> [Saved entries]
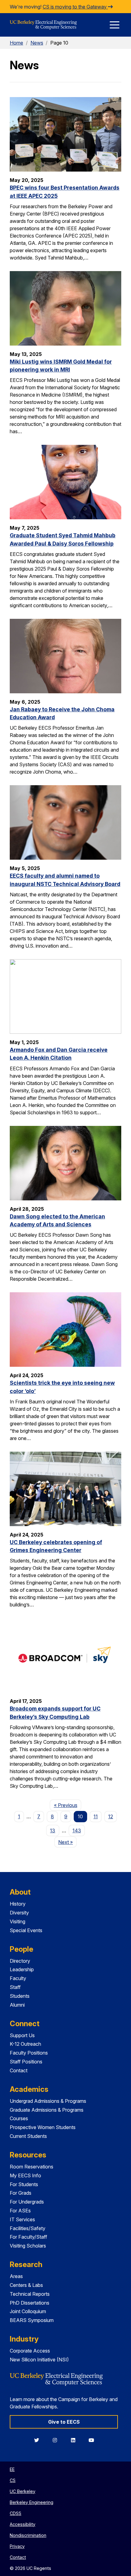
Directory (20, 1961)
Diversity (19, 1913)
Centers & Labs (26, 2285)
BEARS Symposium (32, 2320)
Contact (18, 2070)
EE (12, 2469)
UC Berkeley (22, 2491)
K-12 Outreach (25, 2044)
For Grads (20, 2193)
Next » (67, 1842)
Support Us (22, 2035)
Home (16, 43)
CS (13, 2480)
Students (20, 1996)
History (18, 1904)
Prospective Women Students (43, 2127)
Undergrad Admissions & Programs (48, 2101)
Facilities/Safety (27, 2228)
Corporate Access (30, 2351)
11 (96, 1816)
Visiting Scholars (28, 2246)
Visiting (17, 1921)
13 (52, 1830)
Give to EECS (64, 2422)
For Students (24, 2184)
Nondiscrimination (28, 2535)
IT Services (22, 2219)
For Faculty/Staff (28, 2237)
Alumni (17, 2005)
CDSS (15, 2513)
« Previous (67, 1805)
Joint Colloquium (28, 2311)
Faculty (18, 1978)
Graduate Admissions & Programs (46, 2110)
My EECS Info (25, 2175)
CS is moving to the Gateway (75, 7)
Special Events (26, 1930)
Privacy (17, 2546)
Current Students (28, 2136)
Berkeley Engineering (31, 2502)
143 (77, 1830)
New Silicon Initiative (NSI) (39, 2359)
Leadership (22, 1969)
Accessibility (22, 2524)
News (36, 43)
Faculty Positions (29, 2053)
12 (110, 1816)
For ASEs (20, 2211)
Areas (16, 2276)
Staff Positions (26, 2062)
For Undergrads (27, 2202)
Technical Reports (30, 2294)
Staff (15, 1987)
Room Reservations (31, 2167)
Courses (19, 2118)
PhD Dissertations (29, 2303)
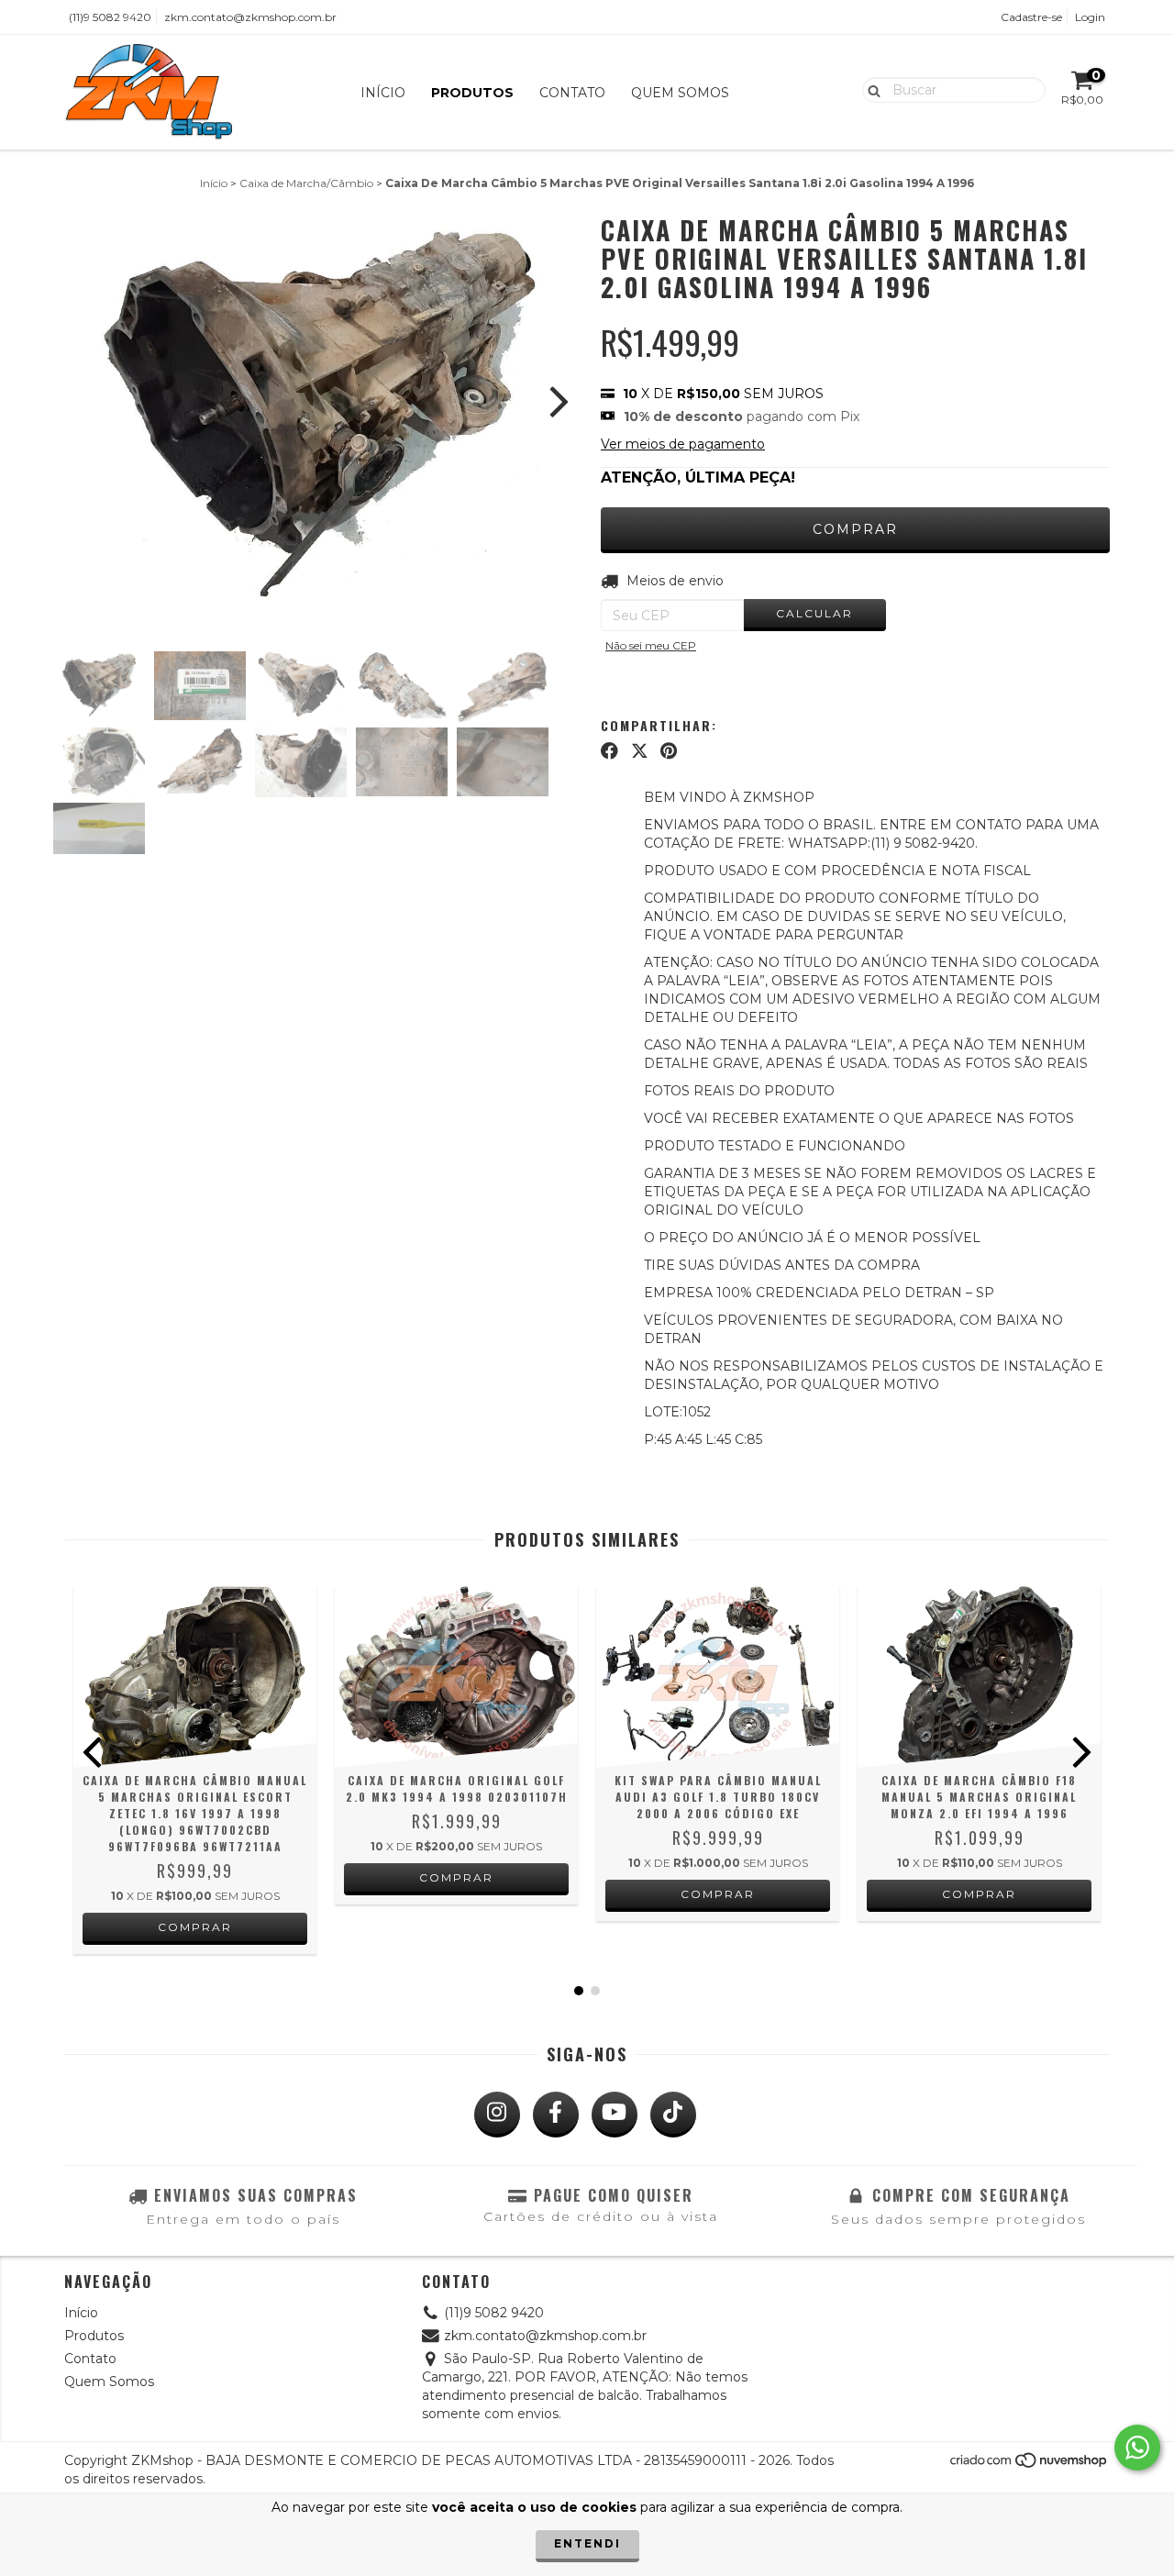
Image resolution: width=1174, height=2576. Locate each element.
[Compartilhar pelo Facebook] (609, 751)
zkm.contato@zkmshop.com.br (250, 17)
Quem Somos (680, 92)
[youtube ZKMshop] (614, 2114)
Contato (572, 92)
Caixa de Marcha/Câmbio (306, 183)
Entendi (587, 2543)
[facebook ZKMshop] (556, 2114)
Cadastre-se (1031, 17)
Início (382, 92)
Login (1090, 17)
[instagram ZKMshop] (497, 2114)
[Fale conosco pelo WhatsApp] (1137, 2448)
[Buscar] (870, 89)
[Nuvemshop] (1029, 2465)
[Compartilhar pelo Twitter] (639, 751)
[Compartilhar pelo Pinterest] (668, 751)
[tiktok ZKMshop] (673, 2114)
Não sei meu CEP (650, 645)
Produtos (472, 92)
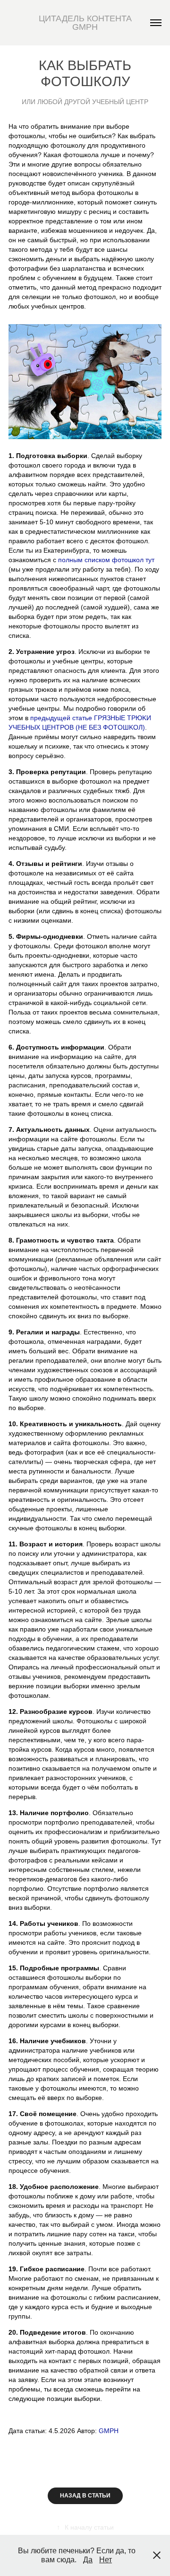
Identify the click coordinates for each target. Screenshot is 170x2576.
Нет (105, 2560)
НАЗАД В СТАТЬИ (85, 2495)
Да (88, 2560)
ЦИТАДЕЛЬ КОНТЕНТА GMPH (86, 23)
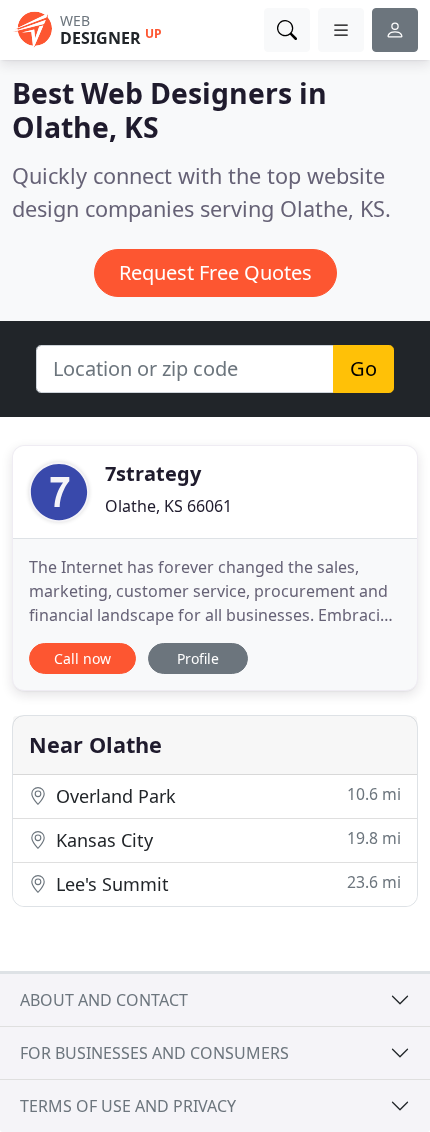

> [WORK TO COMPLETE] Give back exactly the lines above that run from the one with "Faculty Positions (29, 2053)" to the one with "[Compartilhar pelo Twitter] (639, 751)", including both, with the pictures left out.

> [OUTPUT]
Faculty Positions (29, 2053)
12 (110, 1816)
For ASEs (20, 2211)
Areas (16, 2276)
Staff Positions (26, 2062)
For Undergrads (27, 2202)
Technical Reports (30, 2294)
Staff (15, 1987)
Room Reservations (31, 2167)
Courses (19, 2118)
PhD Dissertations (29, 2303)
Image resolution: width=1174, height=2576. Locate each element.
[Compartilhar pelo Facebook] (609, 751)
zkm.contato@zkmshop.com.br (250, 17)
Quem Somos (680, 92)
[youtube ZKMshop] (614, 2114)
Contato (572, 92)
Caixa de Marcha/Câmbio (306, 183)
Entendi (587, 2543)
[facebook ZKMshop] (556, 2114)
Cadastre-se (1031, 17)
Início (382, 92)
Login (1090, 17)
[instagram ZKMshop] (497, 2114)
[Fale conosco pelo WhatsApp] (1137, 2448)
[Buscar] (870, 89)
[Nuvemshop] (1029, 2465)
[Compartilhar pelo Twitter] (639, 751)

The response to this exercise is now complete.